The troubled man did not answer. What was this to him; what was all the world to him compared with his grief?
"She says her daughter, who is dying, wishes to see you," continued the young woman.
"Tell her I am coming," said Mr. Soher.
A dying woman wishing to see him. How could he refuse that? Perhaps he would be the means of doing some good to this person. If he could thus begin to atone for his want of dutifulness towards his son.
He went downstairs.
"My daughter wishes to see you now," said his visitor. "You will come, Sir; you will not refuse a dying woman's request?"
"Refuse; certainly not," he said, and he immediately accompanied his visitor.
They walked the whole distance which separated the two houses without a word being exchanged between them.
Mr. Soher's thoughts were with the dead; his companion was already grieving for the daughter which she felt sure she was about to lose.
Mr. Soher was ushered near the dying woman's bed. The latter was raving, but directly she perceived him she fixed her gaze upon him, her wild, rambling talk ceased, her mind seemed to regain its lucidity. She exclaimed: "I have not found it, therefore I am lost for ever."
"What have you not found?" he said kindly.
"Listen," said she. "Some time ago, I entered a small place of worship in which a man was delivering an address, or, as he called it, a testimonial.
"He said that when he had been converted, he had felt a heavenly ray of light flooding his very soul. He said he felt as if an electric battery had come in contact with his entrails. At the same time, he heard a voice clearly saying: 'My son, thy sins are forgiven thee.'
"This man, who was no other than you, Sir, said that if his hearers had not clearly heard this divine voice and experienced this shock, they were doomed. He exhorted the congregation to seek for these blessings.
"I went home impressed. I decided to seek for these things of which you spoke.
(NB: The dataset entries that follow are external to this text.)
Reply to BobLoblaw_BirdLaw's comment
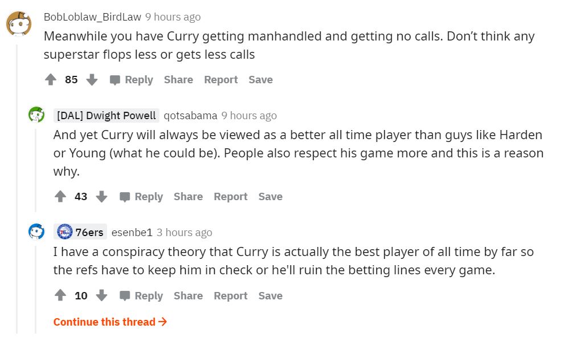Image resolution: width=579 pixels, height=349 pixels. point(132,80)
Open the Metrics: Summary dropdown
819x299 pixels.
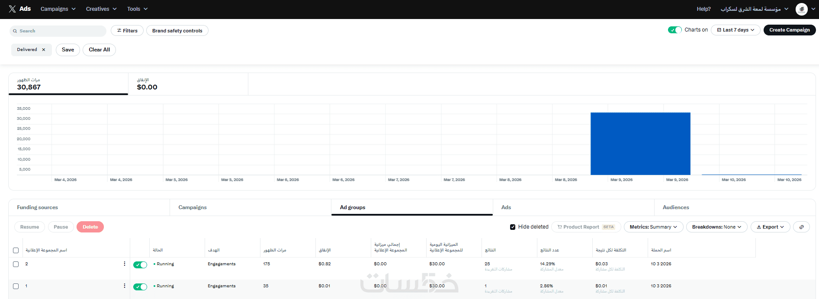tap(653, 227)
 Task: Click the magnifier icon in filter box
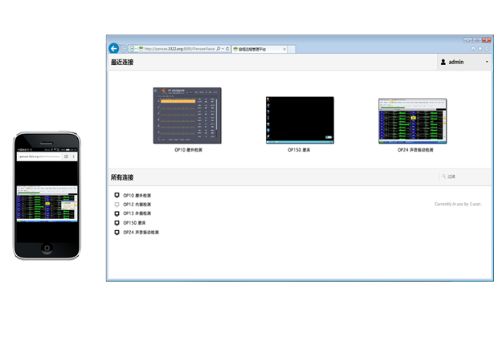pos(443,176)
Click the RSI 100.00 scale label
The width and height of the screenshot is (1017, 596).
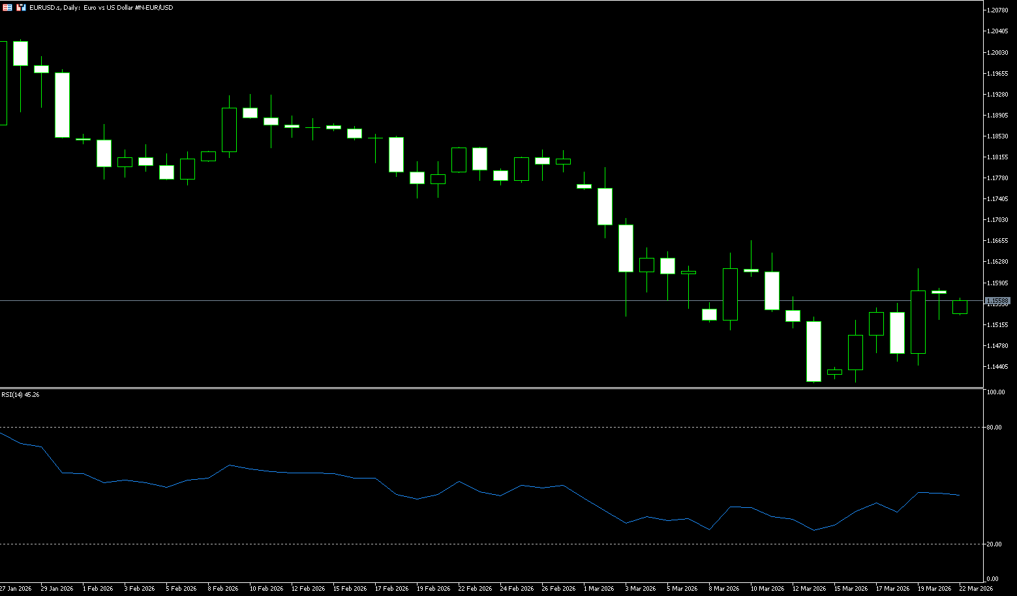pos(995,392)
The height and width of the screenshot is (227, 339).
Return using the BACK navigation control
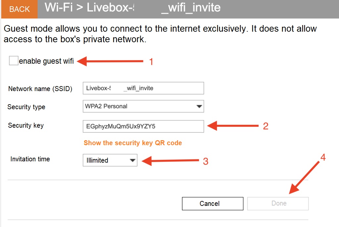pos(19,9)
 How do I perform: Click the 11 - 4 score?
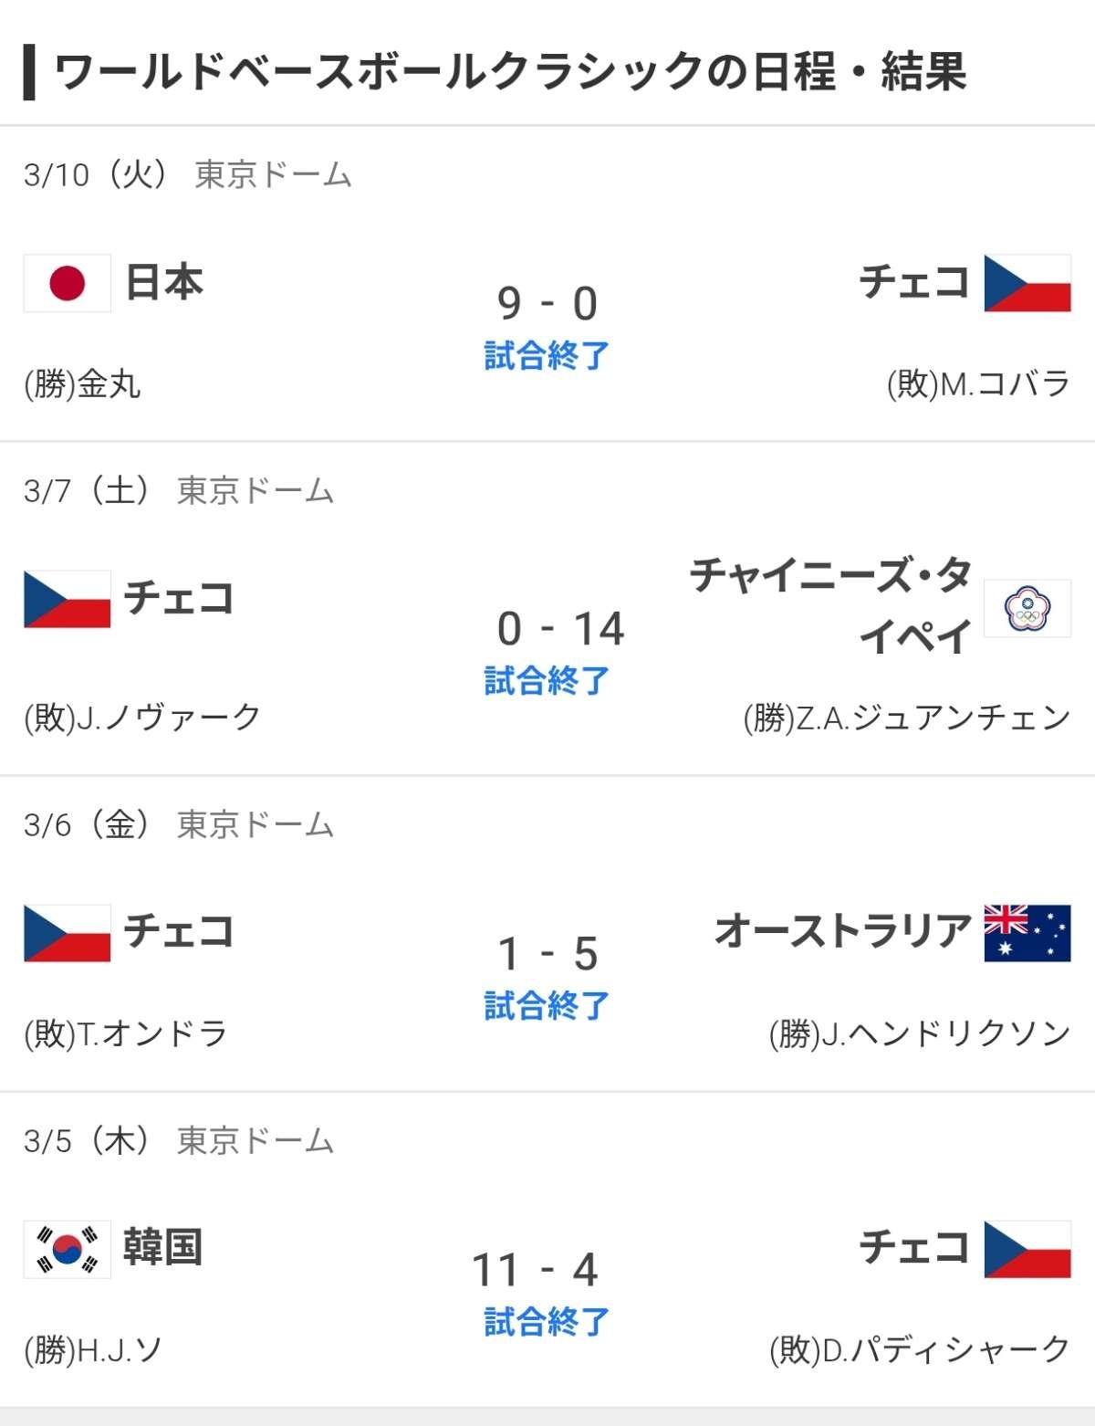pos(536,1270)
I prayed, I hoped, I waited, but I have never felt half of what you promised your audience they would find.
"Now, I am then to understand that I am rejected.
"Rejected! oh Heaven."
The poor woman burst into tears and uttered a wail of despair.
Mr. Soher tried to soothe her.
"No," she said, "you are trying to deceive me, you are not speaking the truth."
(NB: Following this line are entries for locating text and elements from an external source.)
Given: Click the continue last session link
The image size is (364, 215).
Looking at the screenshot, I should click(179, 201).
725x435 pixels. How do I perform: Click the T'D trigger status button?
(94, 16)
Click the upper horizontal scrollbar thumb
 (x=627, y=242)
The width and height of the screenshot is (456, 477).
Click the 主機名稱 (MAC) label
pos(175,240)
He protested. "It was then, that I did not speak the truth," he said. "I was exalted, I went too far."
"Is it true?" said the dying woman.
"Oh yes, do believe me."
"I believe you," she said sneeringly.
The fever was again coming upon her. She began to wander in her speech.
Mr. Soher, at a sign from the mother, who had followed him into the room, withdrew.
His brain was on fire. His heart was full of the deepest and keenest anguish.
"What have I done?" he muttered. "I wanted to be thought a saint. Not being one, I acted the hypocrite. Now, here I am, maimed, afflicted, weighed down with grief."
He reached his home--a wreck.
A few days afterwards, poor Tom's body was buried in the churchyard.
From that day, life at the "Prenoms" was completely changed.
Mr. Soher examined himself and his surroundings.
He saw that he was drifting towards bankruptcy. He resolved--he did more--he went to work, to try and avert the catastrophe. He succeeded in all that he undertook, for he worked with a will.
His lost son was not brought back to life, neither was the land which he had sold redeemed, but he managed to supply his wants and those of his family, besides putting something by for a rainy day.